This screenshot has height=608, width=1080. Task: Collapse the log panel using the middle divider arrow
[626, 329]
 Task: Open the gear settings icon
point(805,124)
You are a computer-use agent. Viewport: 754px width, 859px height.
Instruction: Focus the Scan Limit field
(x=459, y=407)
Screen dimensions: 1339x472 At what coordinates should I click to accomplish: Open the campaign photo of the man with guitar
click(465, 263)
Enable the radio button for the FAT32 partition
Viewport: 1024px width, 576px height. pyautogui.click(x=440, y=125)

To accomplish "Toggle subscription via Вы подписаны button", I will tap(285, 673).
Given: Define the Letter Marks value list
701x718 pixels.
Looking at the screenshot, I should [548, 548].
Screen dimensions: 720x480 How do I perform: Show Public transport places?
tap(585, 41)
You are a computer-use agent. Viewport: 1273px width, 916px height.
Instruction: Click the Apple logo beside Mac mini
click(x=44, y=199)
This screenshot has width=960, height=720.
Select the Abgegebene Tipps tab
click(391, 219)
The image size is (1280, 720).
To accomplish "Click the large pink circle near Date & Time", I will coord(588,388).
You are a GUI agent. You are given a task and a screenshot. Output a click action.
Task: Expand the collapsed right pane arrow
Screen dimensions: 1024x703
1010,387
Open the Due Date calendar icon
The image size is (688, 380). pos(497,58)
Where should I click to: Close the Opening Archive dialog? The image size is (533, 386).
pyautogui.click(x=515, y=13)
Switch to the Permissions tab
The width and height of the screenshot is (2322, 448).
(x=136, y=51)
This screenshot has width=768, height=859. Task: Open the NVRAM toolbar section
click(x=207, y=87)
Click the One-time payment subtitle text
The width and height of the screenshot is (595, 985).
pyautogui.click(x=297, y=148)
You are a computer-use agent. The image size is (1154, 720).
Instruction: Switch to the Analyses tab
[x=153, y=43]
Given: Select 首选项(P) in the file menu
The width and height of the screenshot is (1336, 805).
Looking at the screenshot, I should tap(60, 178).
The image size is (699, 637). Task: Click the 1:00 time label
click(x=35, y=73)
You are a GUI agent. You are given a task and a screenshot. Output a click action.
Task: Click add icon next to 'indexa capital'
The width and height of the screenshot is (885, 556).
******
*About this task*.
Gather from the records above every line containing the string "computer".

*Answer to this problem*.
You are a computer-use agent. Viewport: 754px width, 859px height.
You are a computer-use agent. Viewport: 1273px width, 916px height.
You are a computer-use agent. The image size is (1154, 720).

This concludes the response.